### PASSAGE PROVIDED

The threat of AI-generated code to the world’s digital infrastructure
An article about how AI-enabled “vibe contributing” — low-quality, AI-generated code submitted by novice contributors — is overwhelming volunteer open source maintainers and threatening the stability of global digital infrastructure.
Teaching LLMs to reason like Bayesians
A research blog post about how Google trained LLMs to reason like optimal Bayesian agents via fine-tuning on Bayesian model outputs, dramatically improving probabilistic belief-updating across domains.
Mixture of Experts (MoEs) in Transformers
A technical blog post about how Hugging Face redesigned the transformers library to make Mixture-of-Experts (MoE) models first-class citizens, covering weight loading, expert routing backends, parallelism, and training optimizations.
Libraries & Code
An open-source LLM evaluation tool used to debug, evaluate, and monitor LLM applications, RAG systems, and agentic workflows with comprehensive tracing, automated evaluations, and production-ready dashboards. https://github.com/comet-ml/opik
A minimal, secure Python interpreter written in Rust for use by AI.
Papers & Publications
dLLM: Simple Diffusion Language Modeling
Abstract:
Although diffusion language models (DLMs) are evolving quickly, many recent models converge on a set of shared components. These components, however, are distributed across ad-hoc research codebases or lack transparent implementations, making them difficult to reproduce or extend. As the field accelerates, there is a clear need for a unified framework that standardizes these common components while remaining flexible enough to support new methods and architectures.
To address this gap, we introduce dLLM, an open-source framework that unifies the core components of diffusion language modeling -- training, inference, and evaluation -- and makes them easy to customize for new designs. With dLLM, users can reproduce, finetune, deploy, and evaluate open-source large DLMs such as LLaDA and Dream through a standardized pipeline. The framework also provides minimal, reproducible recipes for building small DLMs from scratch with accessible compute, including converting any BERT-style encoder or autoregressive LM into a DLM. We also release the checkpoints of these small DLMs to make DLMs more accessible and accelerate future research.

######

▶ WHAT IS NEEDED: Copy the AI reading list word for word, starting at the words "Libraries & Code" and ending after "for use by AI.". The lines after this come from a different source.

### STORED DATA

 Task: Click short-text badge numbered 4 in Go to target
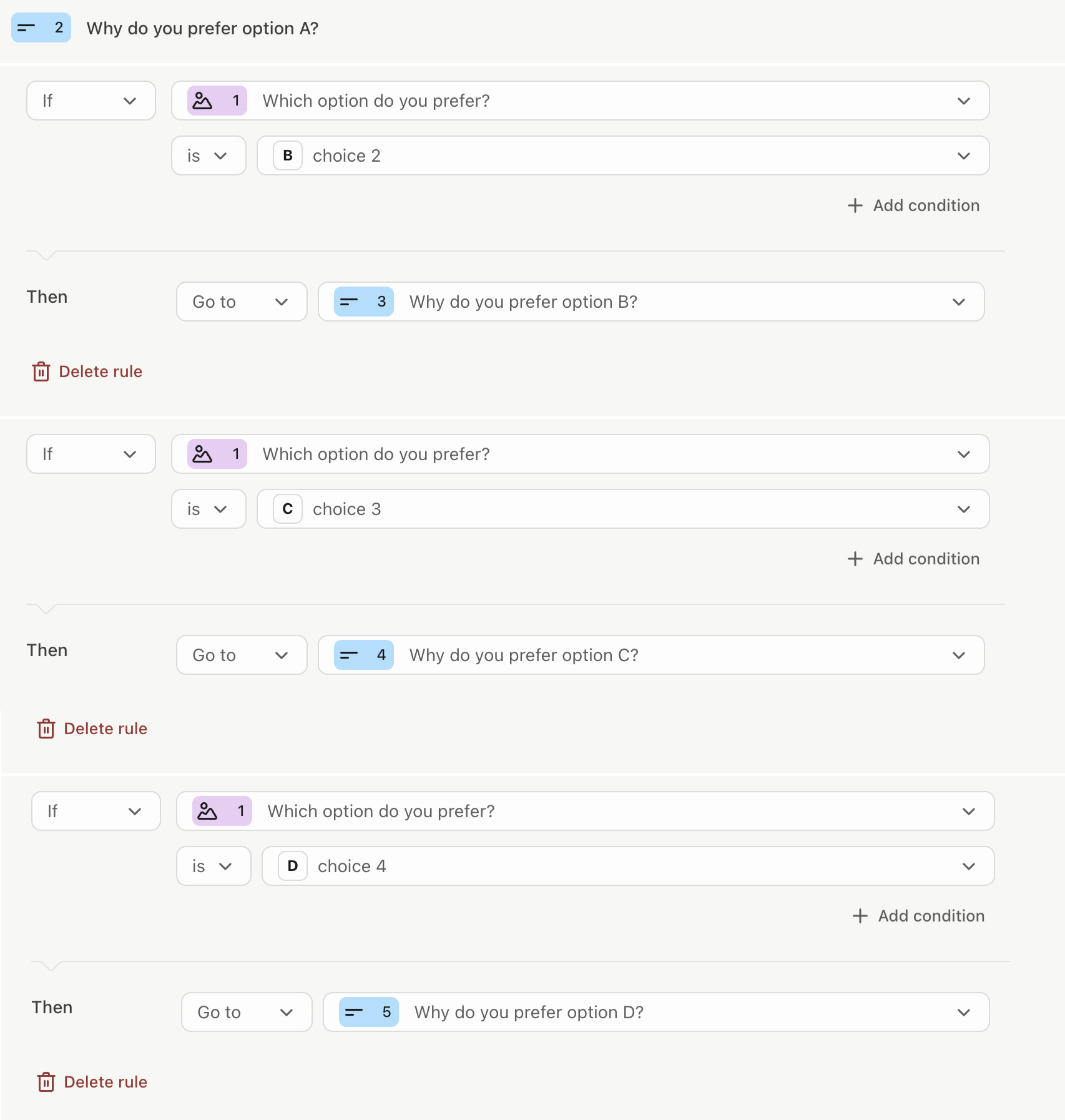[x=364, y=655]
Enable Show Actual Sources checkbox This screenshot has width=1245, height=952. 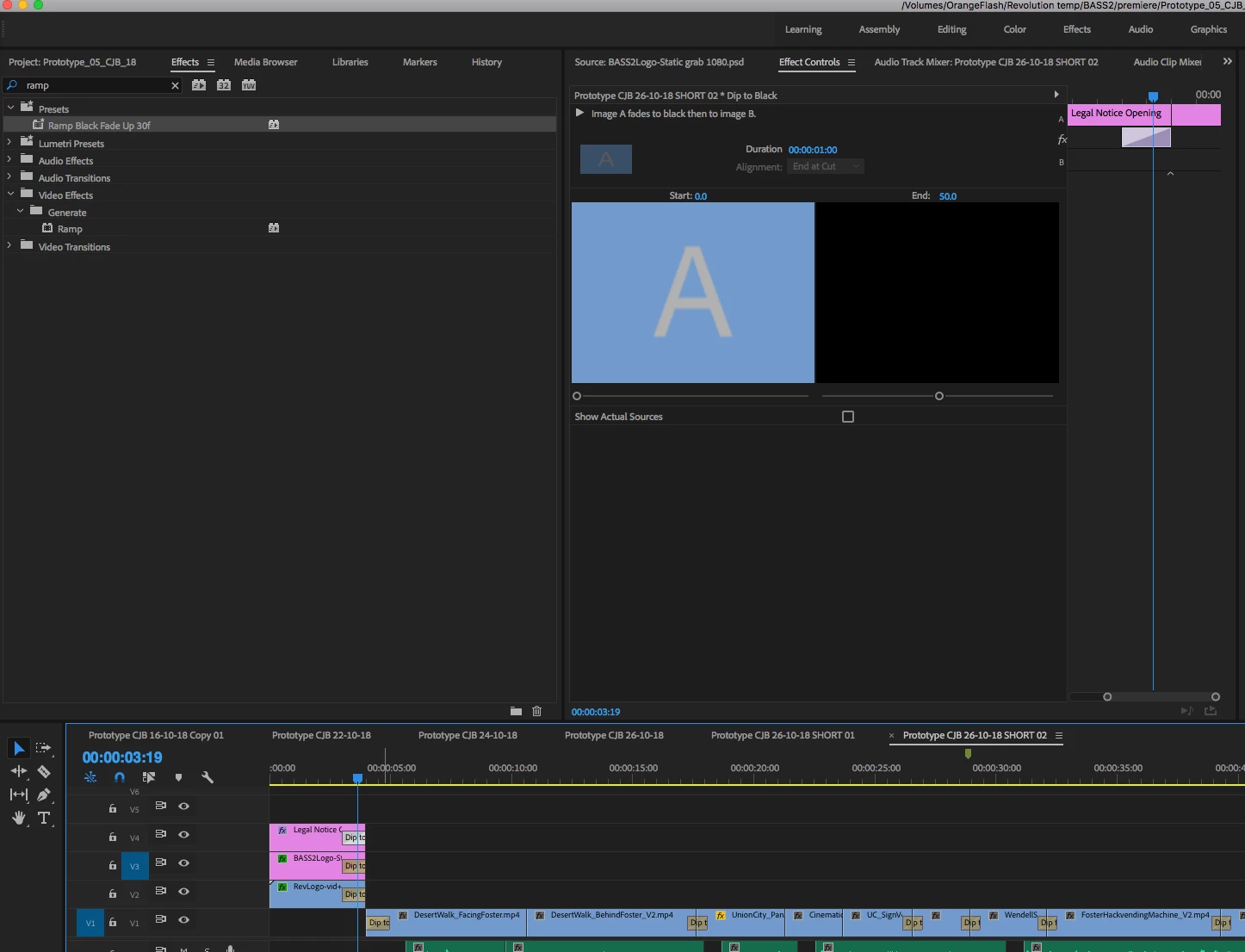[x=848, y=417]
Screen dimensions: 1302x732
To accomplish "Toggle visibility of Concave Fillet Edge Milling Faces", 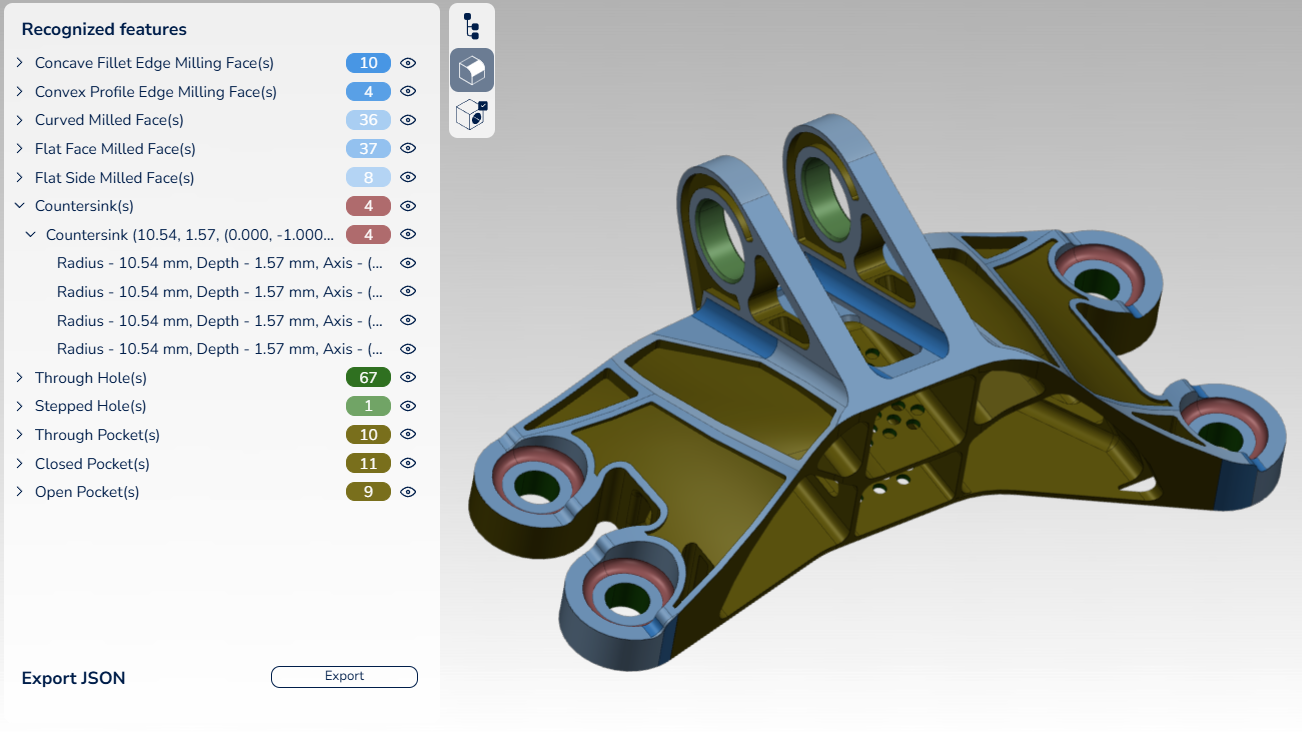I will point(408,63).
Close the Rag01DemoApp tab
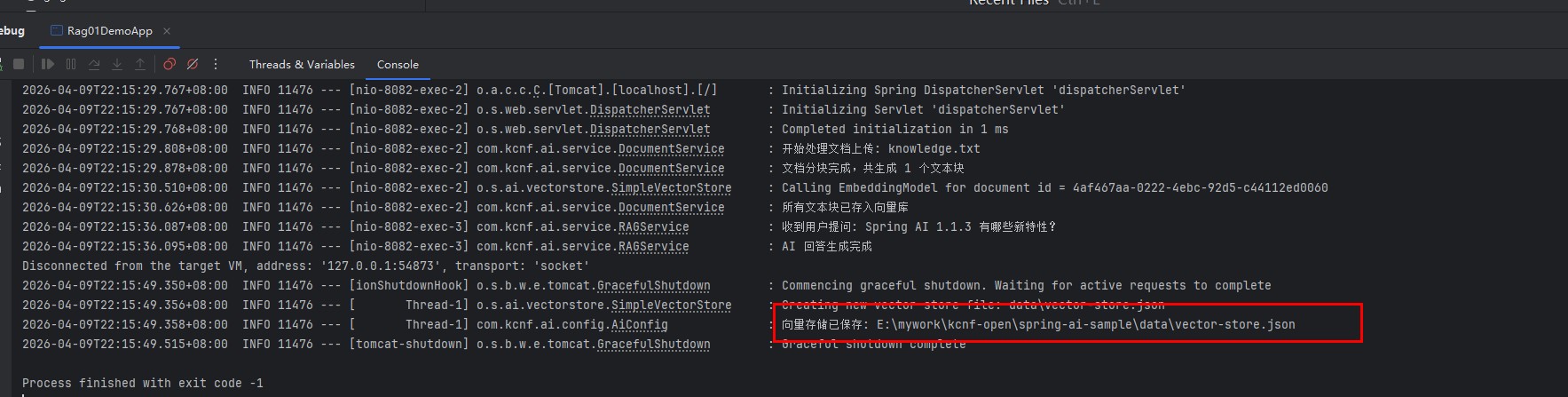The height and width of the screenshot is (397, 1568). [167, 31]
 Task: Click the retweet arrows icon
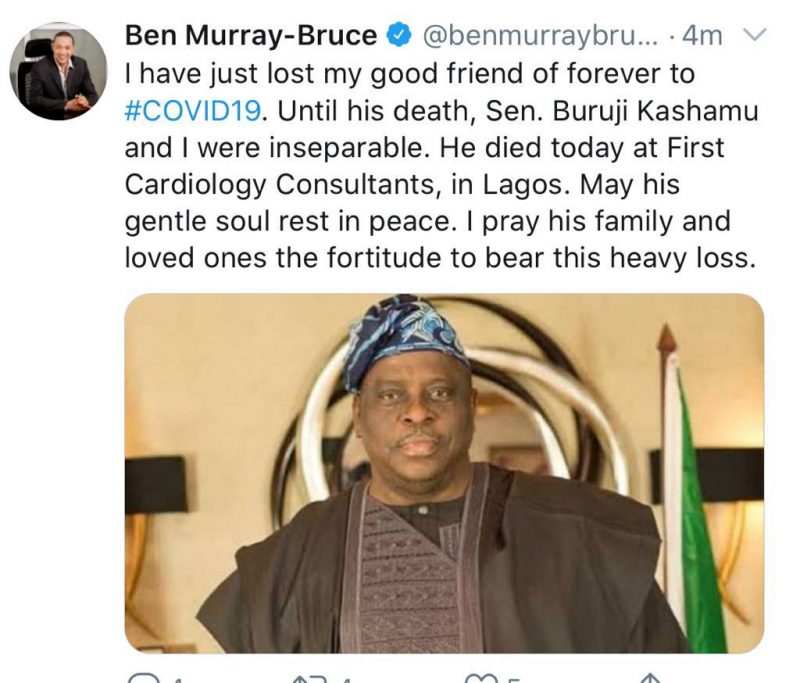click(309, 678)
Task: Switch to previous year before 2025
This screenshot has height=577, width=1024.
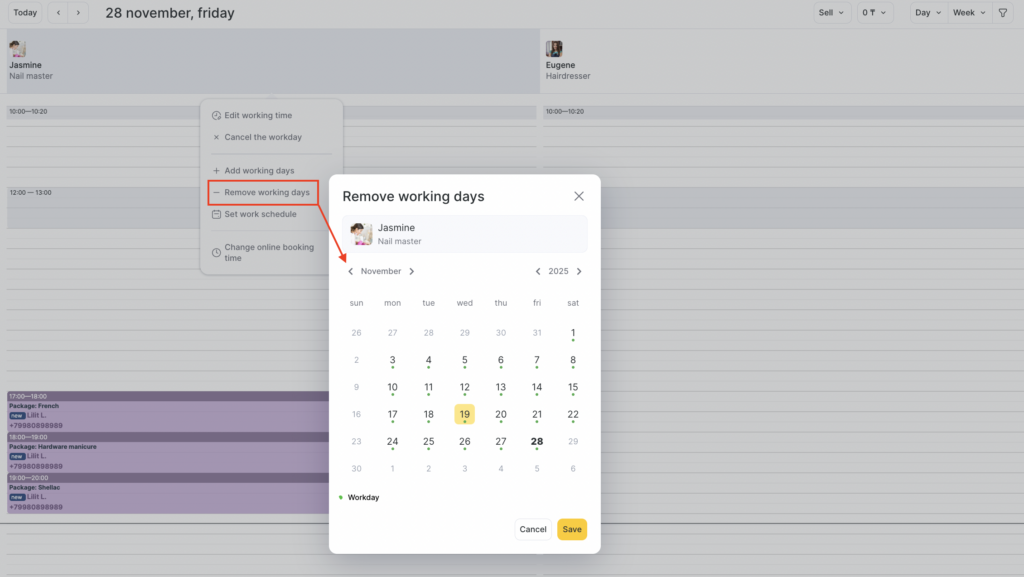Action: (x=538, y=271)
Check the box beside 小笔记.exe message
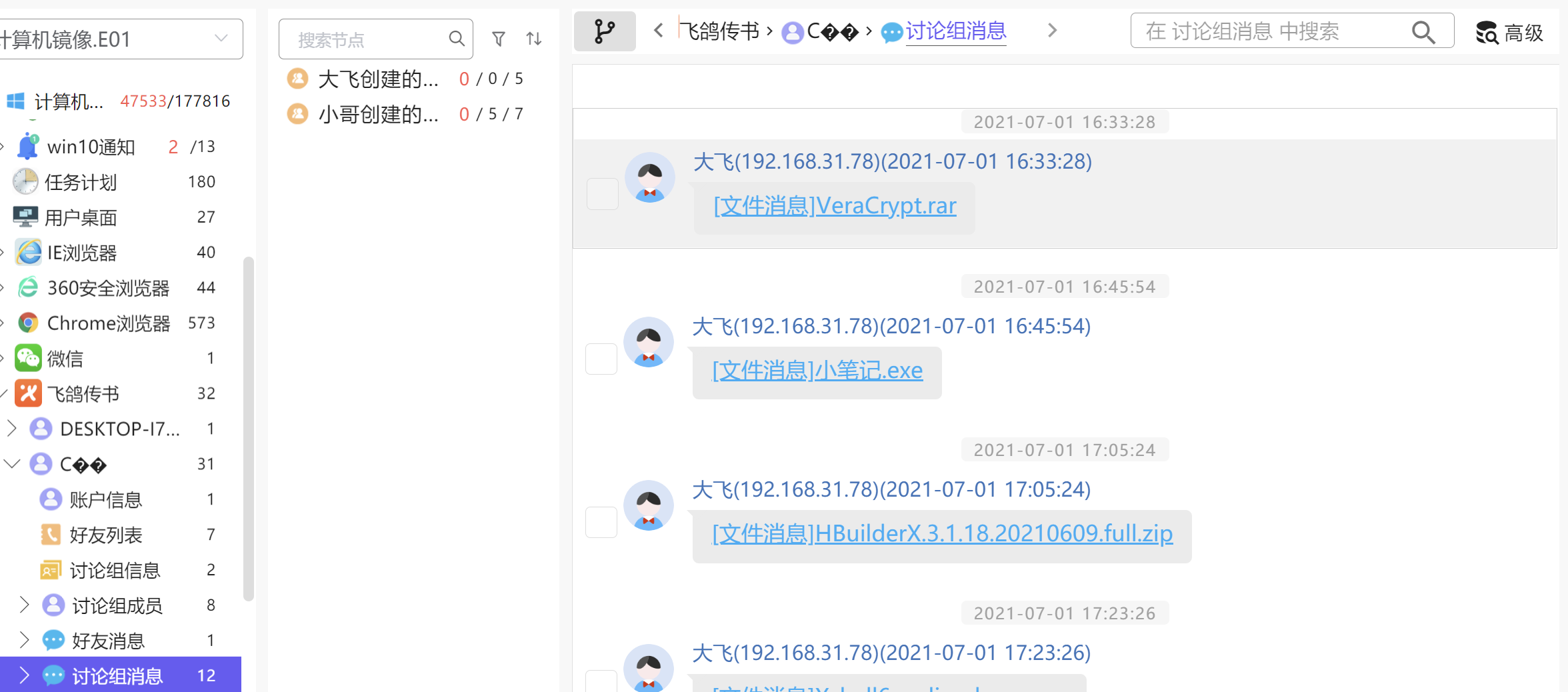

######

▶ SOLUTION:
Libraries & Code
An open-source LLM evaluation tool used to debug, evaluate, and monitor LLM applications, RAG systems, and agentic workflows with comprehensive tracing, automated evaluations, and production-ready dashboards. https://github.com/comet-ml/opik
A minimal, secure Python interpreter written in Rust for use by AI.